Por este motivo el acoso de Rusia a Estonia, Letonia y Lituania, todos ellos países miembros de la OTAN, con frontera con Rusia y con grandes minorías rusófonas, se perfila tan amenazante. Moscú está probando sus defensas aéreas, orquestando ciberataques, realizando maniobras militares intimidatorias, alentando la subversión política y lanzando propaganda de forma incansable desde sus televisiones. Al contrario que Ucrania, los países bálticos no tienen para Moscú un particular valor estratégico. Pero nada le gustaría más al Kremlim que utilizarlos para poner a prueba la resistencia del artículo 5 de la OTAN, que obliga a todos sus miembros a responder solidariamente frente a un ataque contra cualquiera de ellos.
La posibilidad de que un error de cálculo del jugador del Kremlin lleve a un conflicto nuclear es mucho mayor desde la victoria de Donald Trump, que el pasado mes de julio provocó un auténtico terremoto al sembrar dudas sobre su voluntad de defender a los países bálticos en caso de agresión rusa.
Tiempo de ensayos
La amenaza nuclear que representa Corea del Norte es diferente. A principios de 2016 llevó a cabo su cuarto ensayo nuclear, y desde entonces ha estado realizando ensayos de misiles con mayor frecuencia que nunca. Esto culminó el pasado agosto con el lanzamiento exitoso de un misil balístico realizado desde un submarino, mientras que en septiembre se produjo el quinto ensayo nuclear, el mayor hasta ahora. Además, hay pruebas de que ya tendría capacidad de miniaturizar una cabeza nuclear y montarla en un misil. A Estados Unidos y Japón les preocupa el aumento del alcance de los misiles norcoreanos, pero aún más cuáles podrían ser los planes de Pyongyang para llevar a cabo un ataque capaz de penetrar las sofisticadas defensas antimisiles de sus vecinos del Sur.

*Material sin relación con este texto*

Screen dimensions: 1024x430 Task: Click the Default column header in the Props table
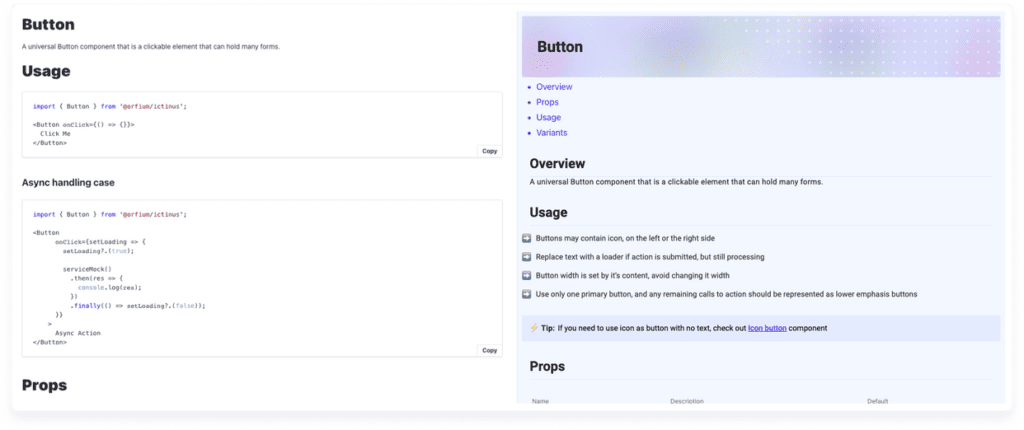(878, 401)
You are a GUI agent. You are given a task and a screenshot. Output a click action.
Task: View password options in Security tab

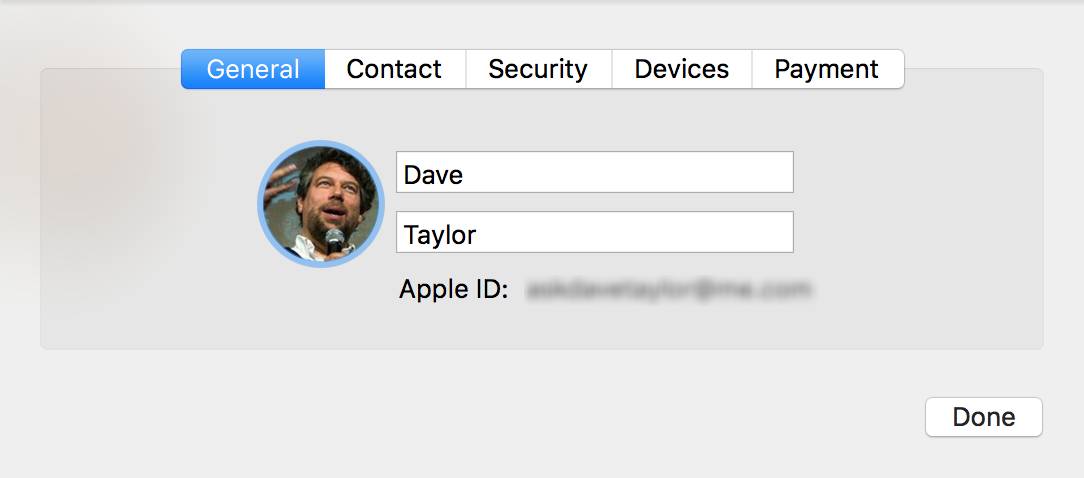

Los expertos reconocen que Corea del Norte podría ser capaz de montar cabezas nucleares en alguno de los numerosos proyectiles de corto alcance que posee. Si dispararan muchos de estos misiles, la mayoría convencionales pero otros con carga nuclear, estos pasarían desapercibidos para las defensas balísticas como agujas en un pajar. Para que esta táctica fuera eficaz, la estructura de mando debería trasladarse a la línea de frente. Esto aumentaría las posibilidades de que, en una época de tensión, cuando el miedo del régimen a ser descabezado por un ataque estuviera en su cénit, el listón nuclear quedara peligrosamente bajo, de modo que un simple comandante sobre el terreno podría dar la orden.
Por último, y aunque ningún grupo terrorista ha logrado hasta ahora hacerse con un dispositivo nuclear, bastaría con el robo de un 0,01% del stock del material fisible del mundo para desencadenar una catástrofe global. Ningún grupo terrorista ha dispuesto jamás de unos recursos financieros y unas capacidades técnicas comparables a las del Estado Islámico. Pero si este continúa perdiendo terreno en 2017 frente a las fuerzas apoyadas por Occidente, aumentará la tentación de tratar de llevar a cabo un acto espectacular de desafío y destrucción. Sus posibilidades de conseguirlo son ínfimas, pero suficientes como para que se convierta en la peor pesadilla de los servicios de inteligencia occidentales.